TensorFlow version: 2.11.0
TFX version: 1.12.0


In [5]:
_tfx_root = tfx.__path__[0]
_skimlit_root = os.path.join(_tfx_root, 'examples/skimlit_pipeline')

# This is the path where your model will be pushed for serving.
_serving_model_dir = os.path.join(
    tempfile.mkdtemp(), 'serving_model/skimlit_simple')

# Set up logging.
absl.logging.set_verbosity(absl.logging.INFO)

In [6]:
_data_root = tempfile.mkdtemp(prefix='tfx-data')
DATA_PATH = '/content/pubmed-rct/PubMed_20k_RCT_numbers_replaced_with_at_sign'
_data_filepath = os.path.join(_data_root, "PubMed_20k_RCT_numbers_replaced_with_at_sign")


In [7]:
context = InteractiveContext()



In [8]:
%%writefile preprocessing.py

import os
import tempfile
import pandas as pd

try:
    _data_root = os.mkdir('tfx-data')
except FileExistsError:
   # directory already exists
   pass

_data_root = os.getcwd()+'/tfx-data'
data_dir = '/content/pubmed-rct/PubMed_20k_RCT_numbers_replaced_with_at_sign'

def read_lines(filename):
    """args:
            filename - name/path of the file 
       returns:
            reads line by and make each sentence as separate line and return a list of strings
    """
    with open(filename, 'r') as f:
        return f.readlines()

def preprocess_text_with_line_numbers(filename):
    train_eg = read_lines(filename)
    abstract_samples = []
    abstract_lines = ""
    for line in train_eg:
        if line.startswith('###'):
            abstract_id = line
            abstract_lines = ""
        elif line.isspace():
            abstract_line_split = abstract_lines.splitlines()
            
            for abstract_line_number,abstract_line in enumerate(abstract_line_split):
                line_data = {}
                target_line_and_label = abstract_line.split('\t')
                line_data['target'] = target_line_and_label[0]
                line_data['text'] = target_line_and_label[1] 
                line_data['line_number'] = abstract_line_number
                line_data['total_lines'] = len(abstract_line_split)
                abstract_samples.append(line_data)
        else:
            abstract_lines += line 
    return abstract_samples     

train_samples = preprocess_text_with_line_numbers(data_dir +'/'+ "train.txt")
val_sample = preprocess_text_with_line_numbers(data_dir+'/'+ "dev.txt")
test_sample = preprocess_text_with_line_numbers(data_dir+'/'+ "test.txt")

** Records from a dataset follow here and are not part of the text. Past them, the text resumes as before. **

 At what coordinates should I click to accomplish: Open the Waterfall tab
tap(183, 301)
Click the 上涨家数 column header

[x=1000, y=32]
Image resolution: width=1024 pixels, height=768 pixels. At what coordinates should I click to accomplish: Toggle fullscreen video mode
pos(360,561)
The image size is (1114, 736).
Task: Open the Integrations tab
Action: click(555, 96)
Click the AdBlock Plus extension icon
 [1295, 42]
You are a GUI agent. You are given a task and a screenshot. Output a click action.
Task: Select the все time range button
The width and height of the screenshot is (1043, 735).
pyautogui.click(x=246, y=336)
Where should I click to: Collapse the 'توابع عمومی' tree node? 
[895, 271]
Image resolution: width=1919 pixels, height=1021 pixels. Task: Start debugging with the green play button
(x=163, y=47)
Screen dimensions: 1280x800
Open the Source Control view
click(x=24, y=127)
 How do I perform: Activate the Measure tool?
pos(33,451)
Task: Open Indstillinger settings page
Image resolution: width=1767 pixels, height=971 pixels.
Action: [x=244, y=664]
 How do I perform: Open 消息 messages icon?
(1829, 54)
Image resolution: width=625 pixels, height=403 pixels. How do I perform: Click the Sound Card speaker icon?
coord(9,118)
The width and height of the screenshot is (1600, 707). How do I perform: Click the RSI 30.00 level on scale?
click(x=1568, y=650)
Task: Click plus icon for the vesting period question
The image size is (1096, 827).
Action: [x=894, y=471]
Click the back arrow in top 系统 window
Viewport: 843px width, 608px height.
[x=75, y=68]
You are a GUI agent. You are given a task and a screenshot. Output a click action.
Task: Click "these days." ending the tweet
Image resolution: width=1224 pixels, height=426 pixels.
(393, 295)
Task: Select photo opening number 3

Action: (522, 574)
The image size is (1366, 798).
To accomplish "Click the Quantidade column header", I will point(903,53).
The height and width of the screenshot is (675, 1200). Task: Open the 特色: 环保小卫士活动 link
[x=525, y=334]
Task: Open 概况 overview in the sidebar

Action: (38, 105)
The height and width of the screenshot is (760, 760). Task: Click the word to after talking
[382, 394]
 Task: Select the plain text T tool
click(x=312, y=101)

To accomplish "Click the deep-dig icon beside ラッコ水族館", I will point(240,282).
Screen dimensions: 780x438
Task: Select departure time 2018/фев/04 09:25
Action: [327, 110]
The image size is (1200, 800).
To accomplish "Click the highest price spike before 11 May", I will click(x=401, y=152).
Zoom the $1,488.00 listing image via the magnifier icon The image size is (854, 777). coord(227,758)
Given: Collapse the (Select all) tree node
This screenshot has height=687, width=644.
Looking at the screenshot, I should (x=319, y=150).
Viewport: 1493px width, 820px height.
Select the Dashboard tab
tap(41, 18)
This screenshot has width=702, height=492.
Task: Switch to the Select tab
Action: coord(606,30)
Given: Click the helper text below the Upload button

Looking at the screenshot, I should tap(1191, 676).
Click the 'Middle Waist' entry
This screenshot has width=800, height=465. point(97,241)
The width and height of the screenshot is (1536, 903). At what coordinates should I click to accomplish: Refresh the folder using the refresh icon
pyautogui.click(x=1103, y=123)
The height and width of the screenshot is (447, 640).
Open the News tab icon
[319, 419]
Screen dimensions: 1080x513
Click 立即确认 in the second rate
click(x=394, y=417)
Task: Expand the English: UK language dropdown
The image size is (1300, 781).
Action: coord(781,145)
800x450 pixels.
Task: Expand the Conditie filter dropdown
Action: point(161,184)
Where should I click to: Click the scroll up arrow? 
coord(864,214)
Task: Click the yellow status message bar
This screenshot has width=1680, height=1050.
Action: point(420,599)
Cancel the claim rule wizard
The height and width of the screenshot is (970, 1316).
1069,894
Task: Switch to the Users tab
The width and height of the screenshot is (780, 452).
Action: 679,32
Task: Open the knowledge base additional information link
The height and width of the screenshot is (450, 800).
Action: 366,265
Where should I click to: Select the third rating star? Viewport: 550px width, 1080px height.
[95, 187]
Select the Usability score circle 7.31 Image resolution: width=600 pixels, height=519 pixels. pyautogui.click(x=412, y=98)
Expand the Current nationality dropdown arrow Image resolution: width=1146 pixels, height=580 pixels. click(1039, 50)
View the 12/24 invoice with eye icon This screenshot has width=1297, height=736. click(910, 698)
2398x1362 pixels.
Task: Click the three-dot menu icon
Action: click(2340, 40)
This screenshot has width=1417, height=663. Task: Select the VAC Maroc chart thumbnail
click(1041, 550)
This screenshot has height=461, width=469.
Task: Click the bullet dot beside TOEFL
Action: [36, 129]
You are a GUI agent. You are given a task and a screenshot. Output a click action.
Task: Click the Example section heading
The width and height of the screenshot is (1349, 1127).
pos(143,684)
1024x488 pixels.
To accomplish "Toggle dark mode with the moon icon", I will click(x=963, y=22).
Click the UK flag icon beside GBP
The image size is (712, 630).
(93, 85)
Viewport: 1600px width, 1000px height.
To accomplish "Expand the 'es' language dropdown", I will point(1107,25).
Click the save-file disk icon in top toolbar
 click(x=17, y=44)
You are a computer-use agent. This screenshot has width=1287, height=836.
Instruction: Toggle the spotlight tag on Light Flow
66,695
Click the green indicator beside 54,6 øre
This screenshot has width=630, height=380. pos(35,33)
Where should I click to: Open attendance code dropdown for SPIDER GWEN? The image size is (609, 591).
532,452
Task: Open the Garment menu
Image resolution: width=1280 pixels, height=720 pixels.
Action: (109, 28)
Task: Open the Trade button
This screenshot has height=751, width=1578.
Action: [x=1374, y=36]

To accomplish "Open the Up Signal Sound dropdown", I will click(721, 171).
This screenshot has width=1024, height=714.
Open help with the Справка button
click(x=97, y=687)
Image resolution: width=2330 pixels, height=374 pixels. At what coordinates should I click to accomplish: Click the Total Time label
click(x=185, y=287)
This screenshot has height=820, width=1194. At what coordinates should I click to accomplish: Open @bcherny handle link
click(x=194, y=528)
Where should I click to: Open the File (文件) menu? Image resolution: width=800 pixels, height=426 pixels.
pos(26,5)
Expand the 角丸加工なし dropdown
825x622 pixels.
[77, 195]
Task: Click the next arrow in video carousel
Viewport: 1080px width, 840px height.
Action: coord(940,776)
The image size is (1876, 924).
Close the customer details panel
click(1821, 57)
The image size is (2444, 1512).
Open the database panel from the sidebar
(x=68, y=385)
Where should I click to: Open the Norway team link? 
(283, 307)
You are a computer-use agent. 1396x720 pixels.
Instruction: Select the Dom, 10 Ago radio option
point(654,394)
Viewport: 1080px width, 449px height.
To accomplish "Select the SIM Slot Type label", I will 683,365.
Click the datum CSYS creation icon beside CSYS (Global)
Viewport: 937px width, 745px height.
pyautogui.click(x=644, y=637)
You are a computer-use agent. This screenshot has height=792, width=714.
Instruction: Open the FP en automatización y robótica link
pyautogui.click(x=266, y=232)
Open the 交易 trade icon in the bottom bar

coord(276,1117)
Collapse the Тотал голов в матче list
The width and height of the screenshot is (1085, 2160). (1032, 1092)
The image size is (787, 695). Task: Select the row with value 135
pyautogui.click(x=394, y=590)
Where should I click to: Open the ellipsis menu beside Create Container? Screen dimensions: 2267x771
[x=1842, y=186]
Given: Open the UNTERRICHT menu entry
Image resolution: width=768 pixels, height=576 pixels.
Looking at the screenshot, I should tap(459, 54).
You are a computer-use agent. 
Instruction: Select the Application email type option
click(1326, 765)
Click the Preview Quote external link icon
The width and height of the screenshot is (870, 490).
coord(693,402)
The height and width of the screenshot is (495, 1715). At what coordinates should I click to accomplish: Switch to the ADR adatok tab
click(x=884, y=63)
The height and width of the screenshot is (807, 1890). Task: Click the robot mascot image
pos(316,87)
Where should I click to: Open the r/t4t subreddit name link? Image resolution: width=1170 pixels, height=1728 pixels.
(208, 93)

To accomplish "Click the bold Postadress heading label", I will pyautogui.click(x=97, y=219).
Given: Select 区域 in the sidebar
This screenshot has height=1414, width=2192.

train_df = pd.DataFrame(train_samples)
val_df = pd.DataFrame(val_sample)
test_df = pd.DataFrame(test_sample)



train_df['target_int'] = pd.Categorical(train_df['target']).codes
val_df['target_int'] = pd.Categorical(val_df['target']).codes
test_df['target_int'] = pd.Categorical(test_df['target']).codes


train_df = train_df.to_csv(os.path.join(_data_root,"train.csv"))
val_df = val_df.to_csv(os.path.join(_data_root,"val.csv"))
test_df = test_df.to_csv(os.path.join(_data_root,"test.csv"))

Overwriting preprocessing.py


In [9]:
!python preprocessing.py

In [None]:
# Examplegen to ingest data into pipeline
example_gen = tfx.components.CsvExampleGen(input_base='/content/tfx-data/')
context.run(example_gen, enable_cache=True)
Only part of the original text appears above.